> TASK TO CARRY OUT: Rewrite every line starting at the first one and ending at the line containing "click(x=239, y=7)", keeping the requests and adding 67 to each coordinate in the answers. Leave the pictures out of your answer.

> THE RECORDS:

▼

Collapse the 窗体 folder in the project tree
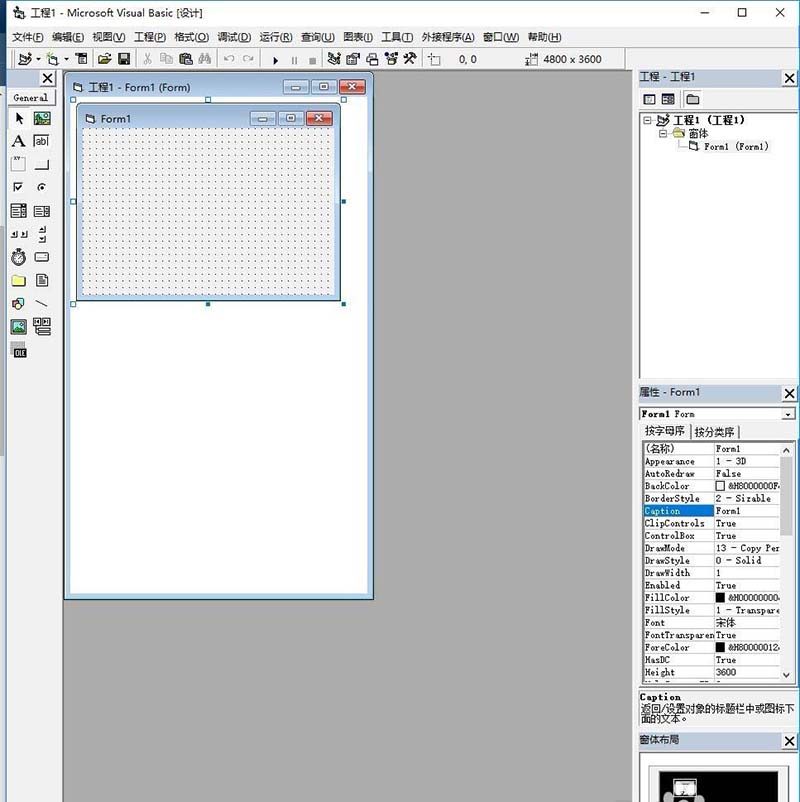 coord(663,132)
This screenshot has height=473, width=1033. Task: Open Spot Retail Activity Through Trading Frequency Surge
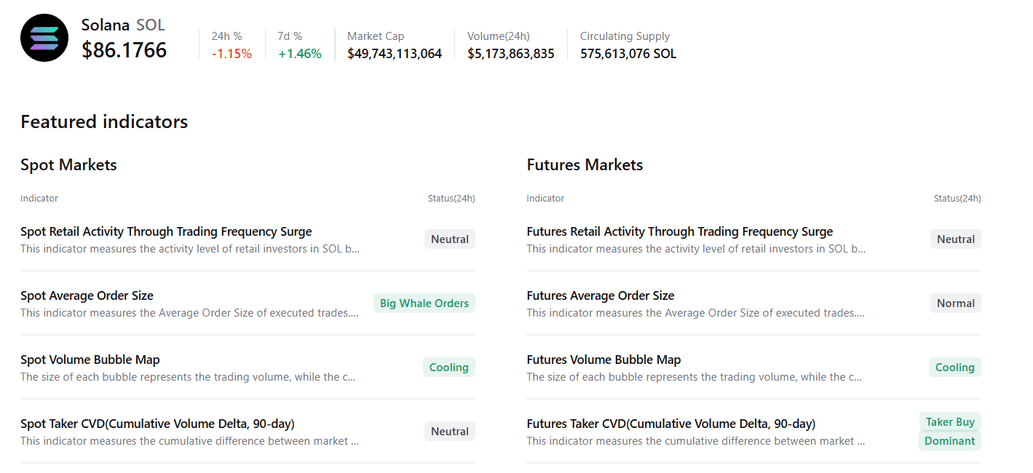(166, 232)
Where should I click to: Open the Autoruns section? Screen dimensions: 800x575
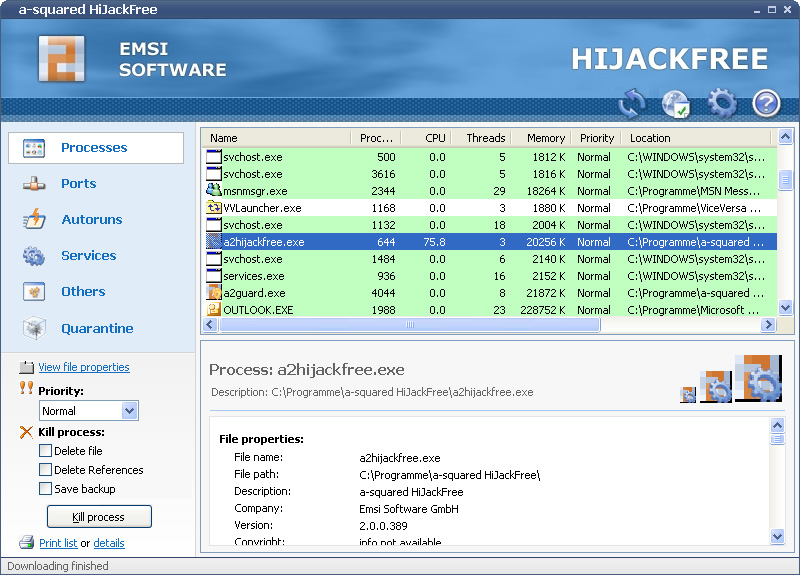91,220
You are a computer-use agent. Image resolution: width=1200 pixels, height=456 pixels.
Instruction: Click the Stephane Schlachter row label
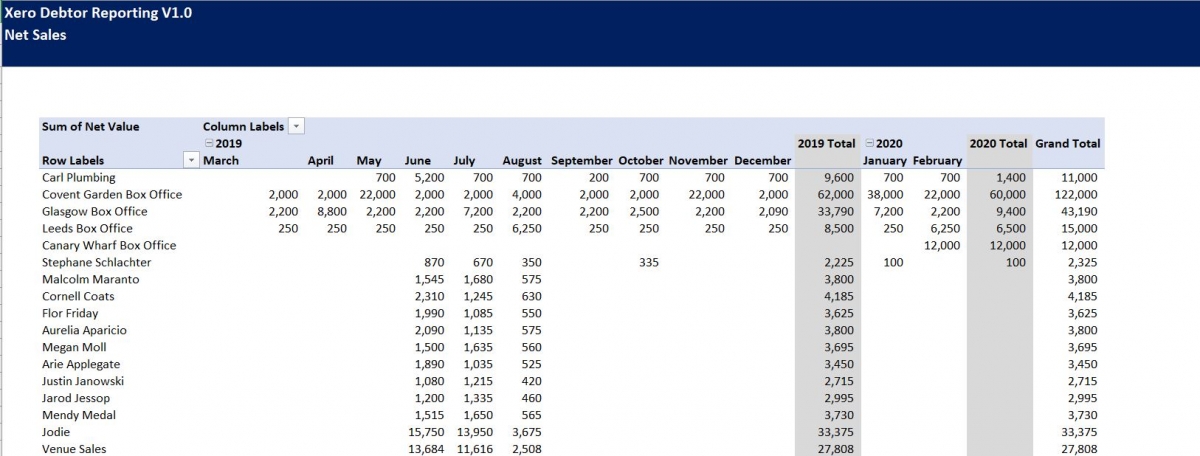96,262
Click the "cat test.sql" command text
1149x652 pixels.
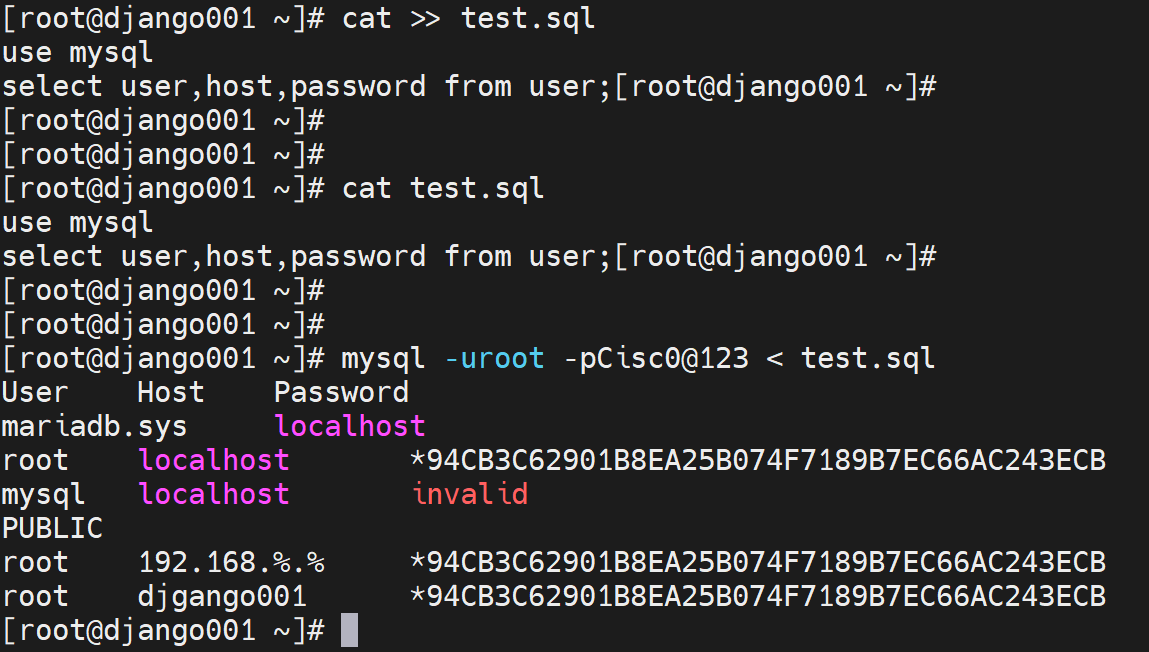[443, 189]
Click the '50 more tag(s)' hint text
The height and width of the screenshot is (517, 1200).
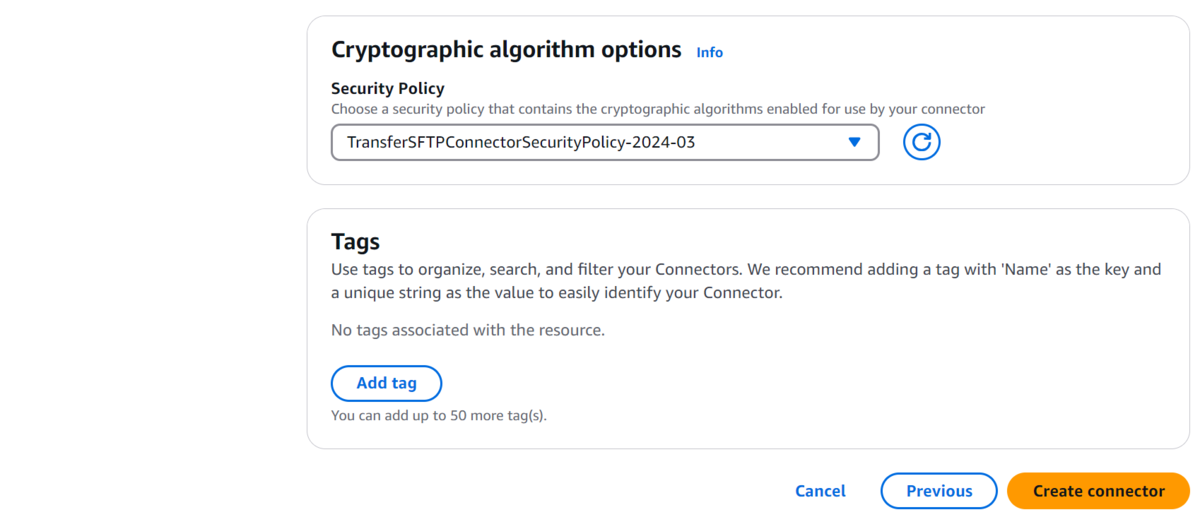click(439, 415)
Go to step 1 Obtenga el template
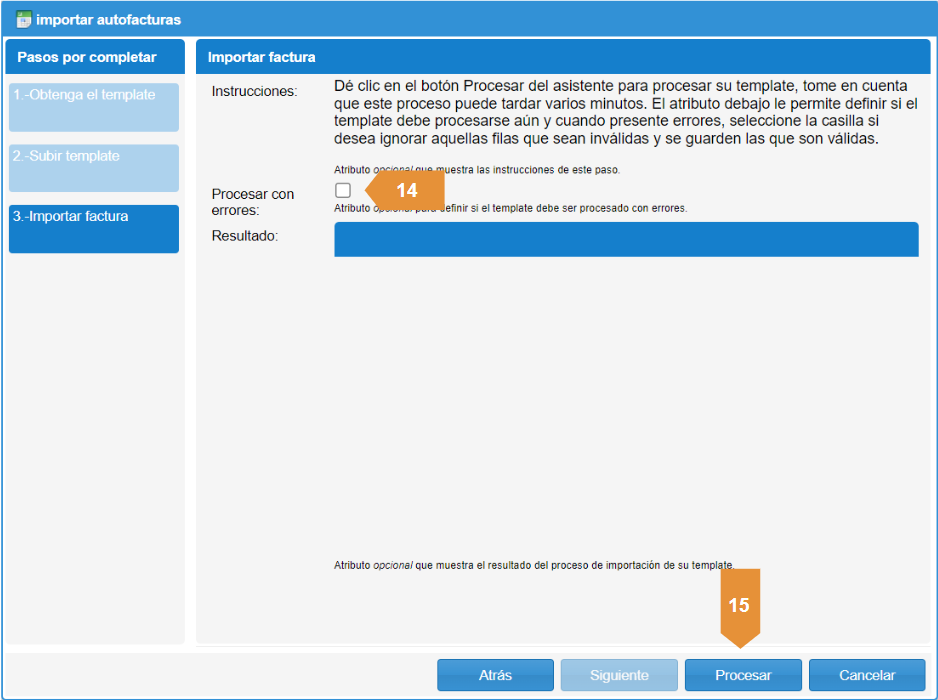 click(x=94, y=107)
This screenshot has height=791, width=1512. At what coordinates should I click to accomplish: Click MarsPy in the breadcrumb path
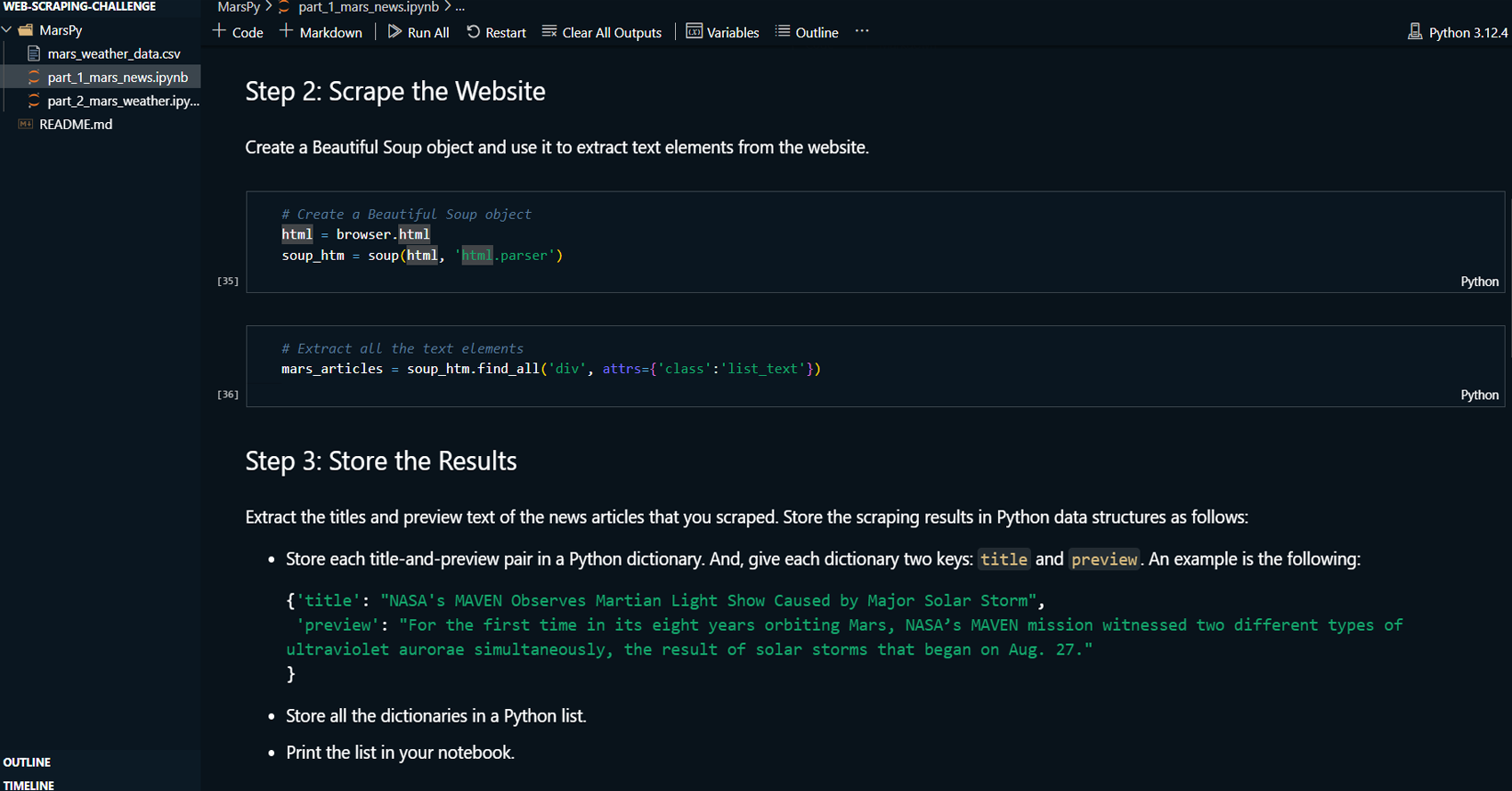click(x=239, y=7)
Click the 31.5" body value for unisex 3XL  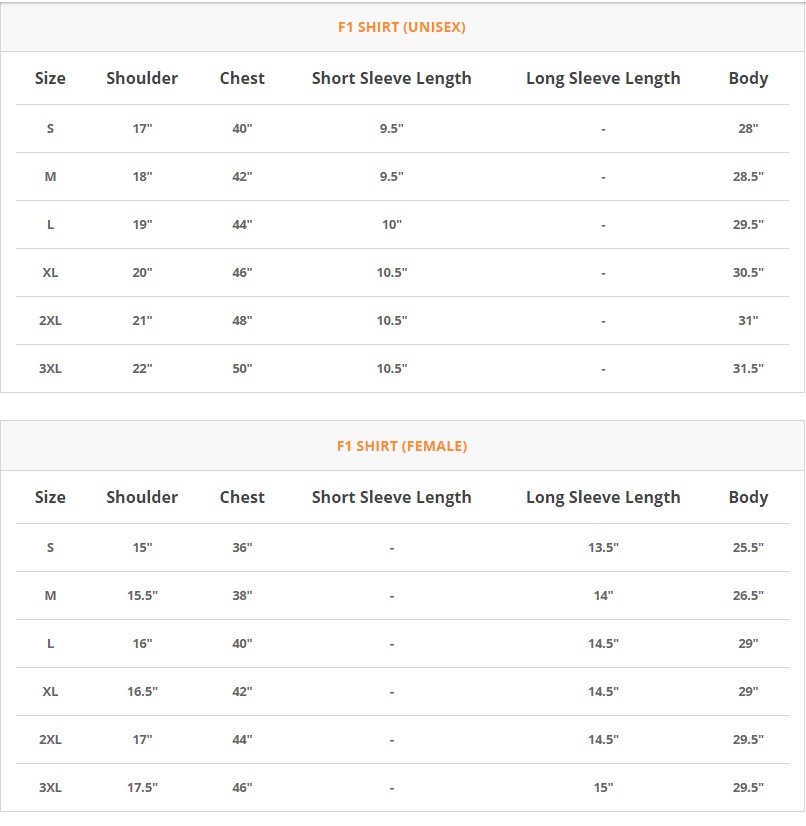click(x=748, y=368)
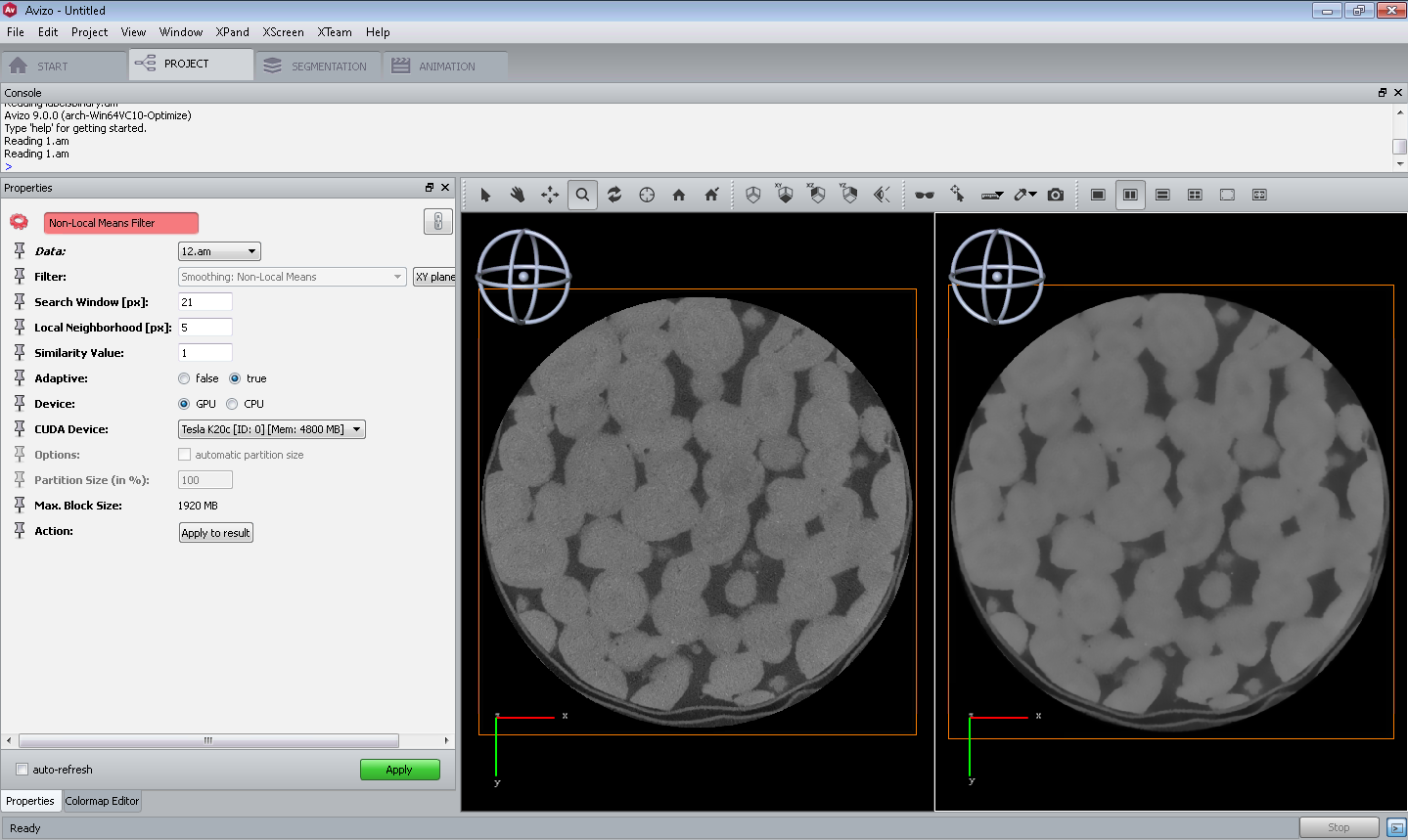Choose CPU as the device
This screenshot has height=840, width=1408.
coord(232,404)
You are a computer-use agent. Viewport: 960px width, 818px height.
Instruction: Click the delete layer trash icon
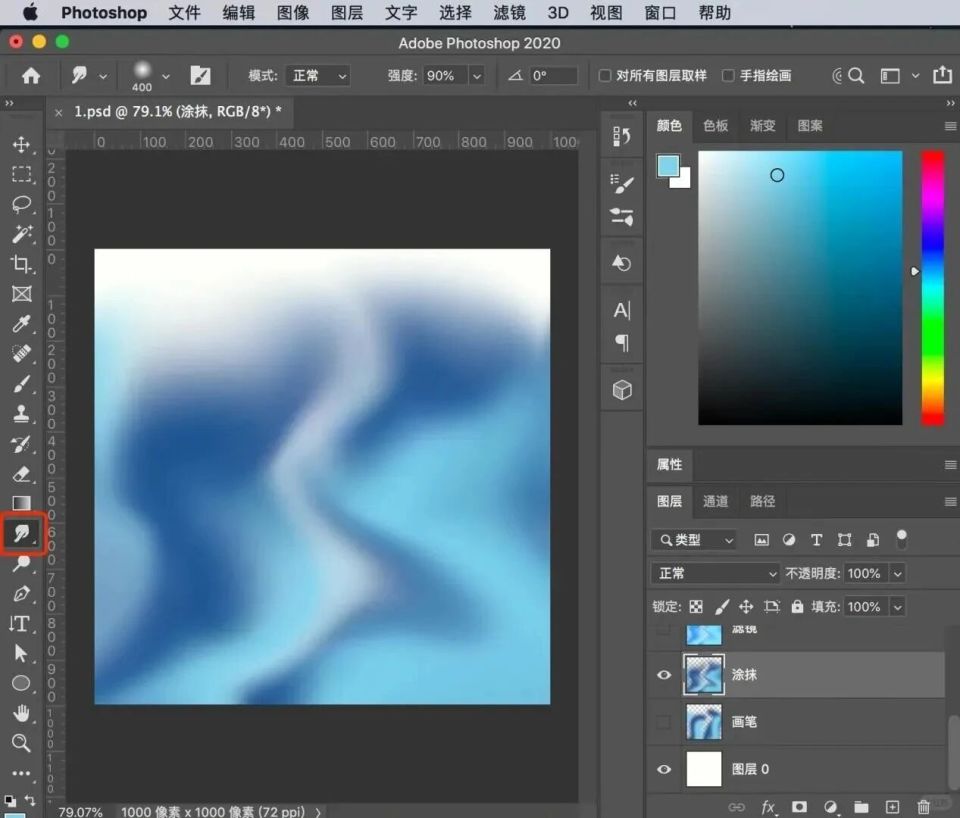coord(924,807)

▲

> REPLY TO THE EXERCISE:
Collapse the 窗体 folder in the project tree
 coord(730,199)
This screenshot has height=473, width=1033. Task: Open Spot Retail Activity Through Trading Frequency Surge
(233, 299)
Where should I click to: Open the Autoruns section? Screen dimensions: 800x575
158,287
You are a computer-use agent. Image resolution: width=1200 pixels, height=456 pixels.
Instruction: Click the Stephane Schlachter row label
163,329
Click the "cat test.sql" command text
1149x652 pixels.
[510, 256]
Click the '50 more tag(s)' hint text
The height and width of the screenshot is (517, 1200).
click(506, 482)
Go to step 1 Obtenga el template
 click(x=161, y=174)
This screenshot has height=791, width=1512. At what coordinates should I click to accomplish: Click MarsPy in the breadcrumb path
click(x=306, y=74)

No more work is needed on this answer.